What has happened?

The UK Office of Financial Sanctions Implementation (OFSI) has handed its first-ever fine for a breach of financial sanctions after a little-known bank handled just £200 of assets frozen in connection with a sanctioned Egyptian individual.

What does this mean?

OFSI has hit Raphaels Bank with a £5,000 fine for dealing with funds belonging to a person designated under the Egypt (Asset-Freezing) Regulation.

The fine may be small, but it acts as a warning to financial institutions.

The sanctions body said it had reduced the penalty from £10,000 after the bank reported the breach and co-operated with its investigation.

OFSI said that it had issued the fine after deciding that, on the balance of probabilities, that Raphaels Bank had breached a prohibition imposed by or under financial sanctions legislation and "knew, of had reasonable cause to suspect," that it had breached the prohibition.

Partner Aline Doussin commented:

"European regulators are evidently taking a stricter approach to EU sanctions enforcements. This first-ever OFSI fine comes as a reminder that EU and UK sanctions laws are not just a tick-box compliance exercise, but must be complied with on a day-to-day basis. It is interesting to note that this fine comes a few weeks after the Dutch Prime Minister called on the EU to "pack more of a punch" when it comes to sanctions policy and pan-EU enforcements".

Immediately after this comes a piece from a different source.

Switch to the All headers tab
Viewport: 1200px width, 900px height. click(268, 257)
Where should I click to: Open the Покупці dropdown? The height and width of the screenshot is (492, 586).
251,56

Meanwhile across the Channel

This fine comes few weeks after the Dutch Prime Minister Mark Rutte called on the EU to "pack more of a punch" when it comes to sanctions.

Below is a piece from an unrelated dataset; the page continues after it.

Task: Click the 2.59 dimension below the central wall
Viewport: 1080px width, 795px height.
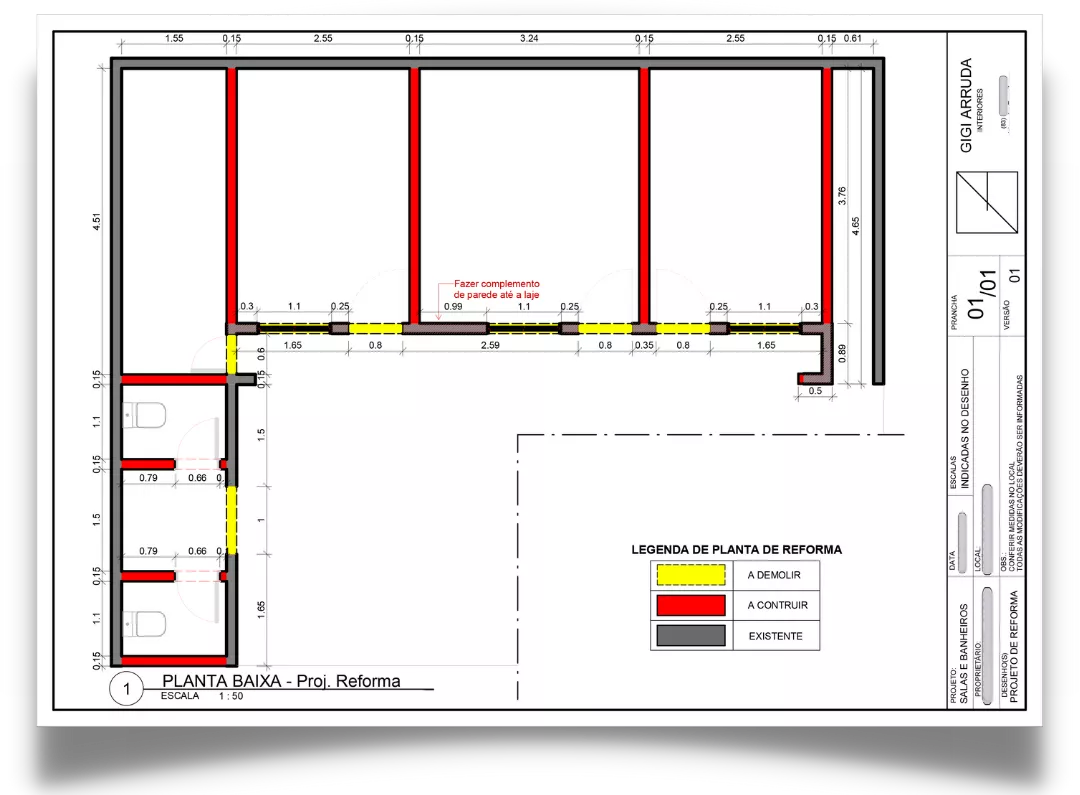Action: (x=490, y=345)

Giving the annual Churchill Lecture at the Europa Institut at the University of Zurich last month, Rutte said that the EU needs to show a unified front and act in co-ordination when it comes to sanctions.

"Sometimes the EU forms a relatively unified and effective front – think of the sanctions against Russia, Iran and Syria. But more often the EU’s action lacks teeth, as the agreement of all 28 member states is needed and sectional interests often come into play," he said.

He recognised that the requirement of unanimity reflects the fact that foreign policy is part of the core of national sovereignty, but added that when it comes to sanctions, the EU should consider enabling qualified majority voting for specific, defined cases.

According to Rutte, the EU often reacts following an incident or a crisis, such as the Skripal affair and the use of chemical weapons in Syria, which led to quicker decision on an EU sanctions regime to counter the use of chemical weapons.

"At the same time we must be realistic. Too often the EU members are played off against each other. We really have to ask ourselves why US sanctions have so much more impact than EU sanctions, and what we can learn from that," Rutte said.

According to Rutte, companies should be in no doubt that any breach of sanctions will trigger enforcement action throughout the EU.